For completed investments, the opinion or comments can be issued during a period of 15 months after completion of the investment  . The cooperation mechanism does not apply to investments completed before 10 April 2019 .
This is a new regulatory aspect to be considered by investors, as it means a completed investment remains subject to potential challenge for a 15-month period after completion.
The cooperation mechanism goes beyond review of specific deals, and also involves a permanent exchange of information among member states .
Exchanged information can be for example about an investor’s ownership or the financing for an investment.
Member states and the European commission must implement safeguards to assure the confidentiality of classified and other confidential information exchanged .

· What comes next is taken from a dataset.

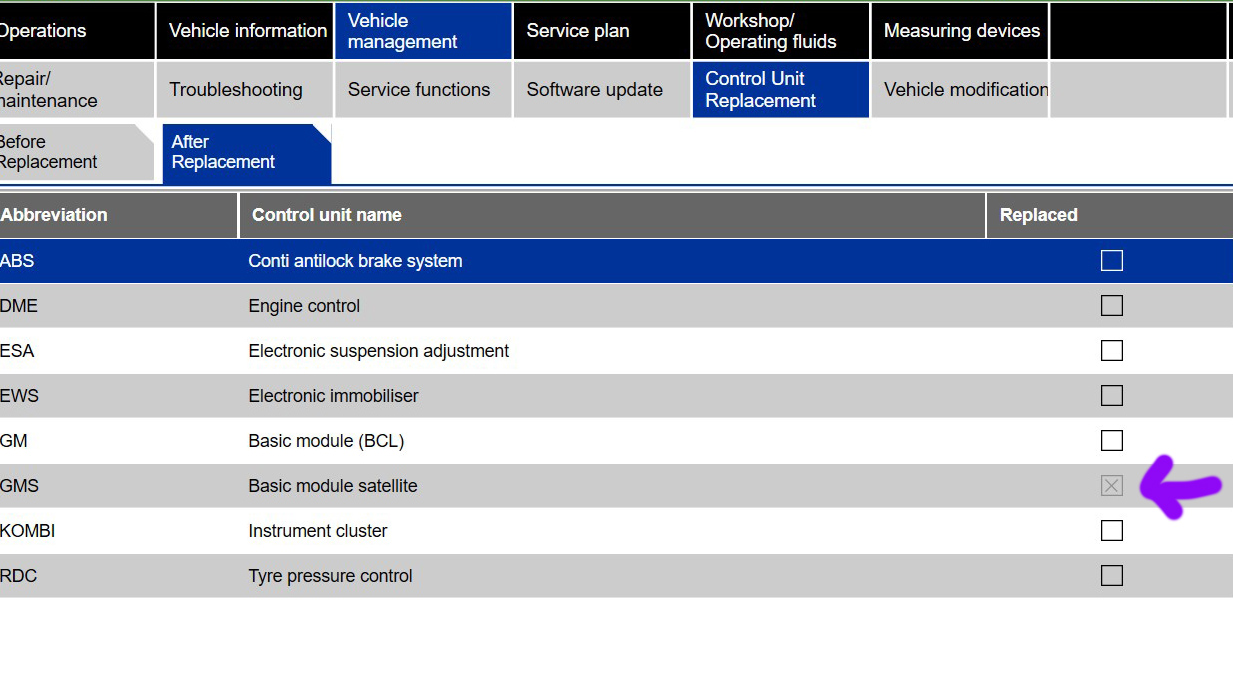Switch to the Before Replacement tab
Image resolution: width=1233 pixels, height=697 pixels.
click(x=70, y=152)
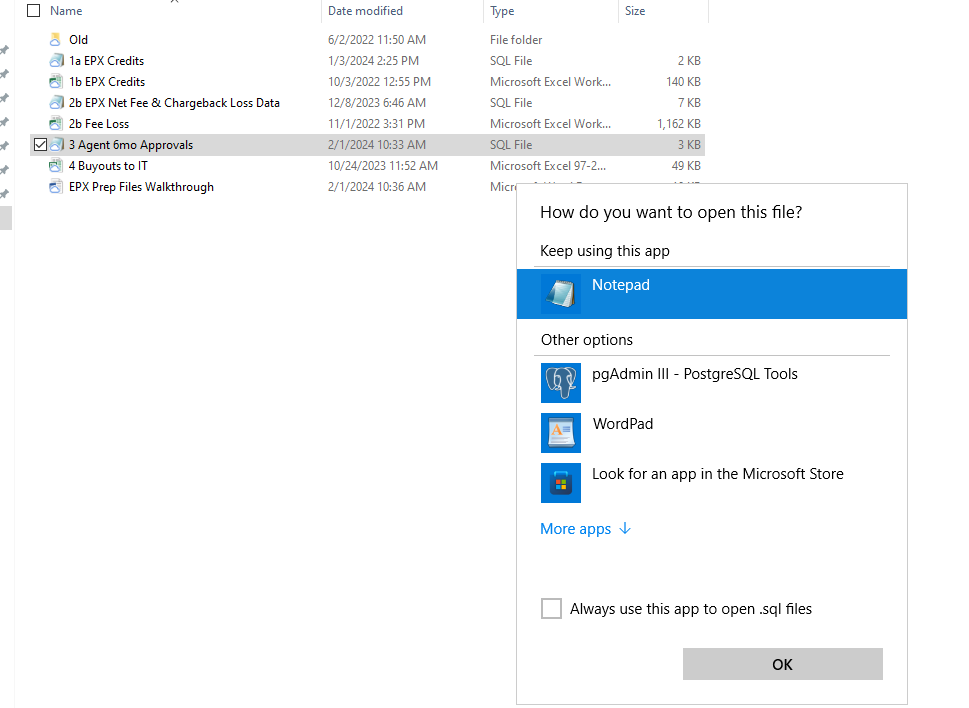Choose the WordPad app icon

coord(560,433)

A recipient of information cannot disclose it without the originator’s approval.
The third way in which the control regime is reinforced is through reporting. Member states are required to notify their screening mechanisms to the European commission, which publishes a list of member states’ screening mechanisms .

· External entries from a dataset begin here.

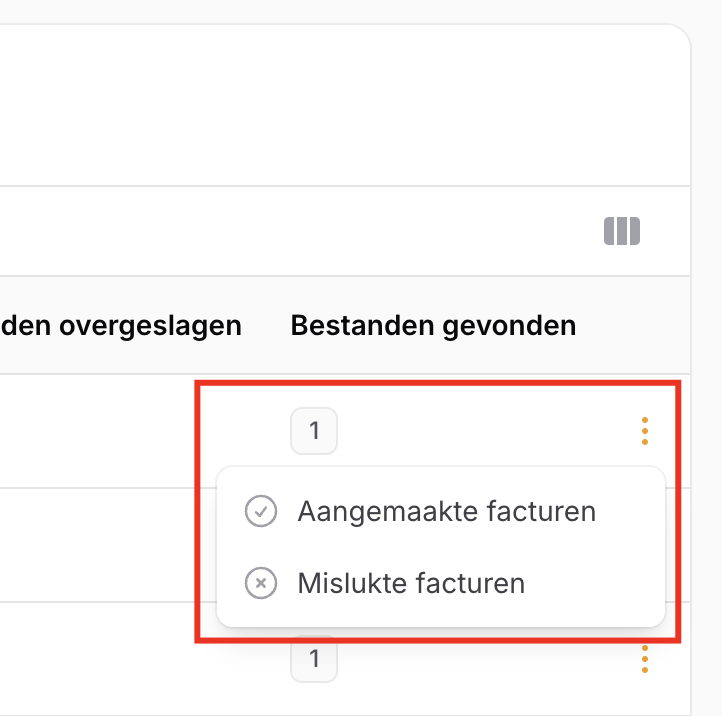Click the gray strip above the card
The image size is (722, 716).
click(300, 11)
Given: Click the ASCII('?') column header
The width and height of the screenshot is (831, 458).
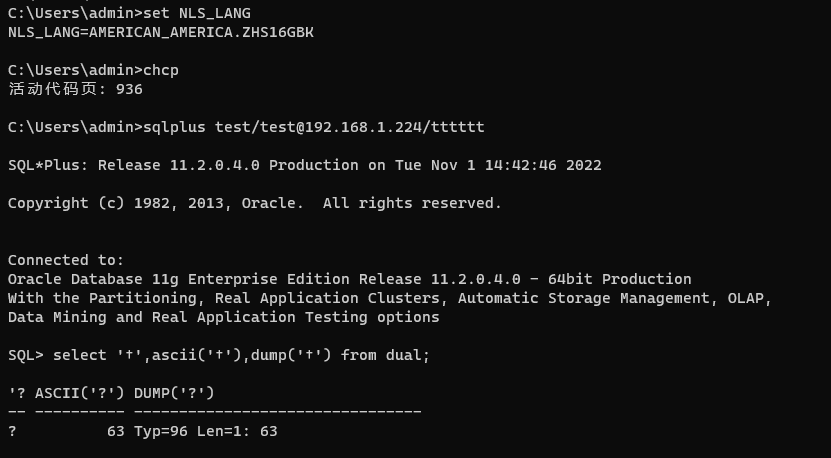Looking at the screenshot, I should (x=79, y=393).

Member states must report information about foreign investments and application of their screening mechanisms to the European commission on an annual basis.

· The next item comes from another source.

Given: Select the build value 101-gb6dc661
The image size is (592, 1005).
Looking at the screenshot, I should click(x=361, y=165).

The European commission will prepare and publish annual reports on implementation of the regulation, based in part on member states’ annual reports .
The EU regulation will apply from 11 October 2020.
General overview of French foreign investments control regime
Foreign investments in France are generally permitted subject only to a declaration for statistical purposes for transactions in excess of 15 million euros (Section 1). However, in certain sectors considered to be sensitive as affecting essential public interests, foreign investments require prior approval from the Minister of the economy (Section 2).
The discussion below covers only the “general” foreign investments control regime, but an investor also needs to consider any sector-specific requirements, e.g. in the financial sector.
Foreign investments require a declaration to be made to the French central bank (Banque de France) in case the investment amount exceeds 15 million euros .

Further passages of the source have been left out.